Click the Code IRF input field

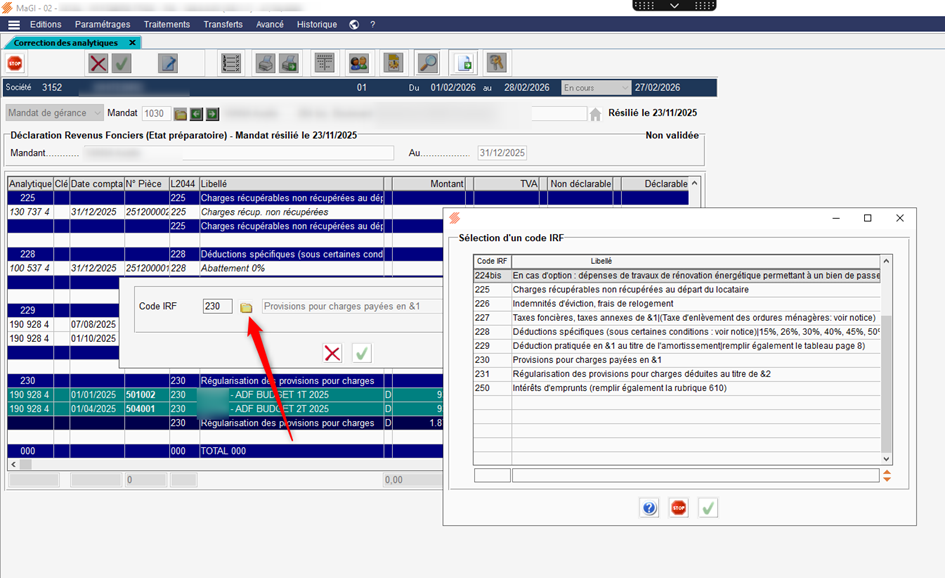click(x=217, y=307)
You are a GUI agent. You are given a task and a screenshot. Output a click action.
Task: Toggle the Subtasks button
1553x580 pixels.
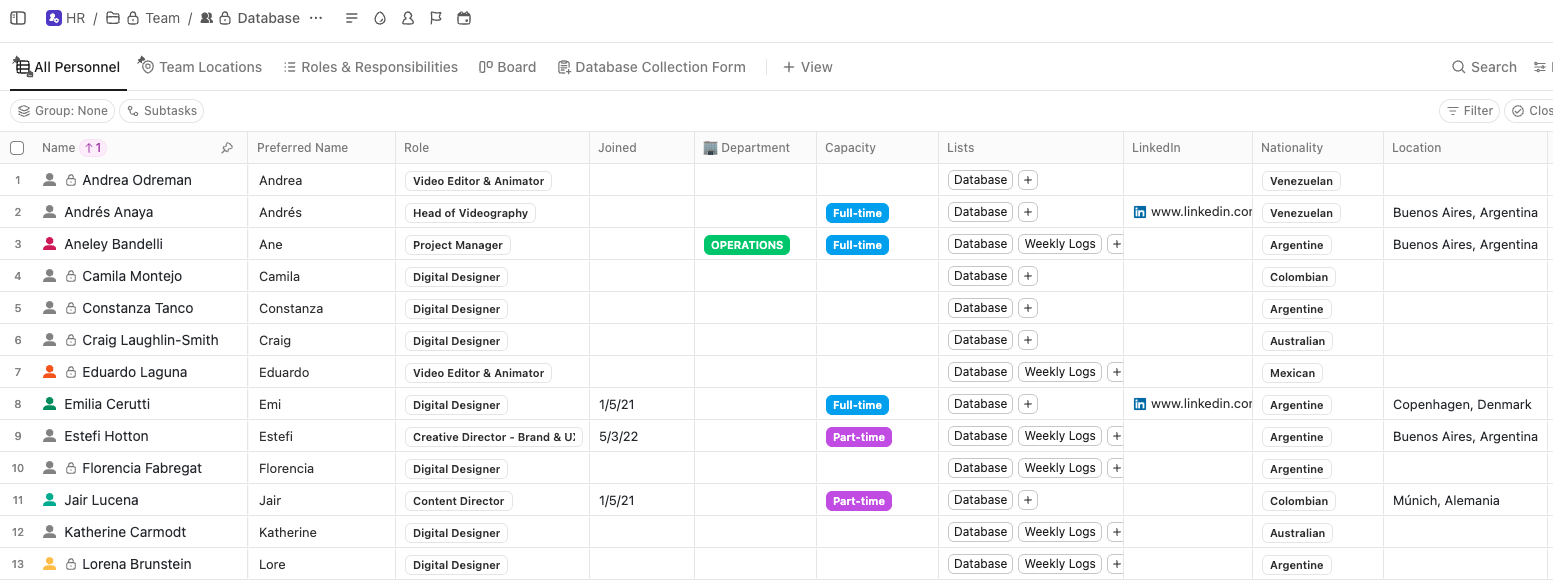pos(161,111)
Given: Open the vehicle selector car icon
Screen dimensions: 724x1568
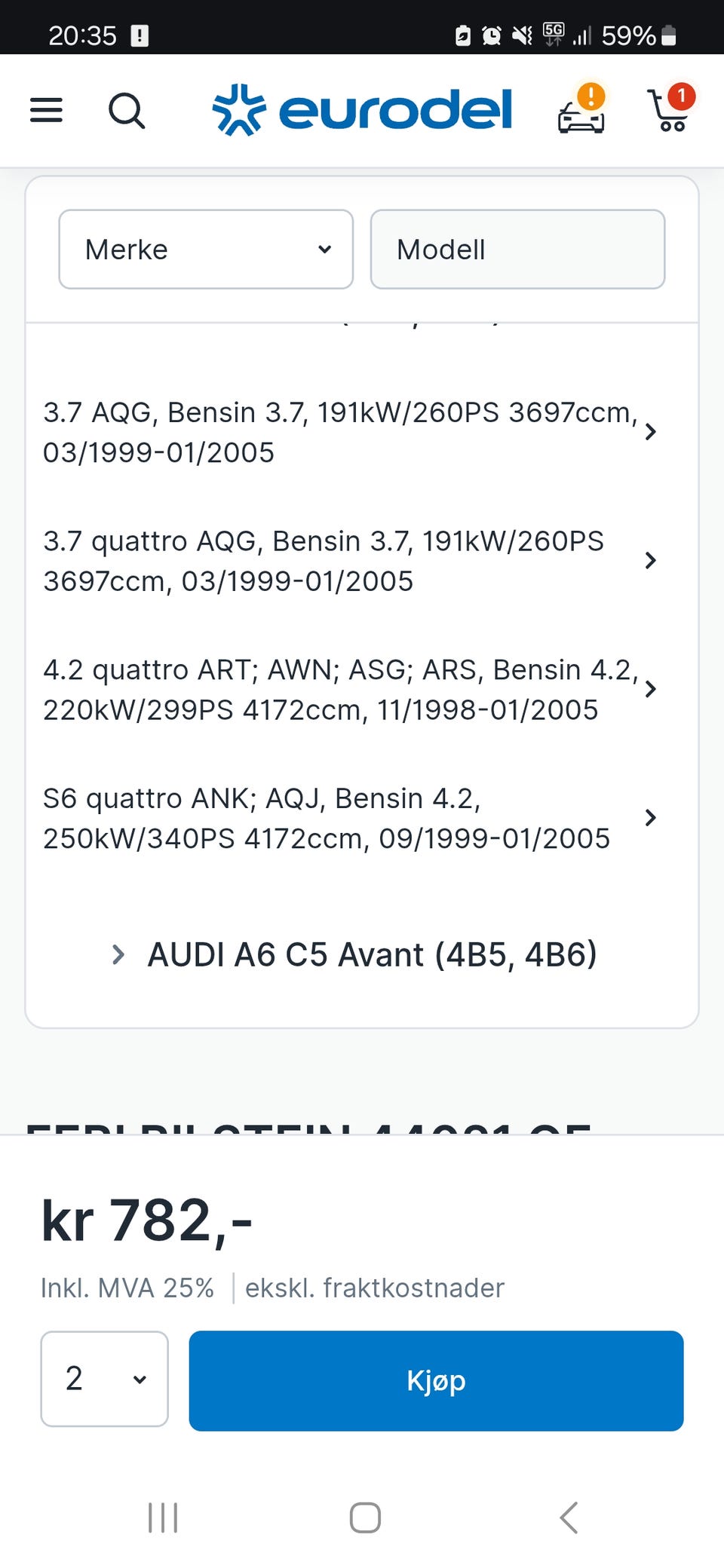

========

» **TASK DESCRIPTION**
Express the lines above as a JSON list of strings, one string per line and no blank lines. Omit the pictures.

» **SOLUTION TO THIS PROBLEM**
[
  "Click the Code IRF input field",
  "click(x=217, y=307)",
  "You are a GUI agent. You are given a task and a screenshot. Output a click action.",
  "Task: Toggle the Subtasks button",
  "1553x580 pixels.",
  "pos(161,111)",
  "Given: Open the vehicle selector car icon",
  "Screen dimensions: 724x1568"
]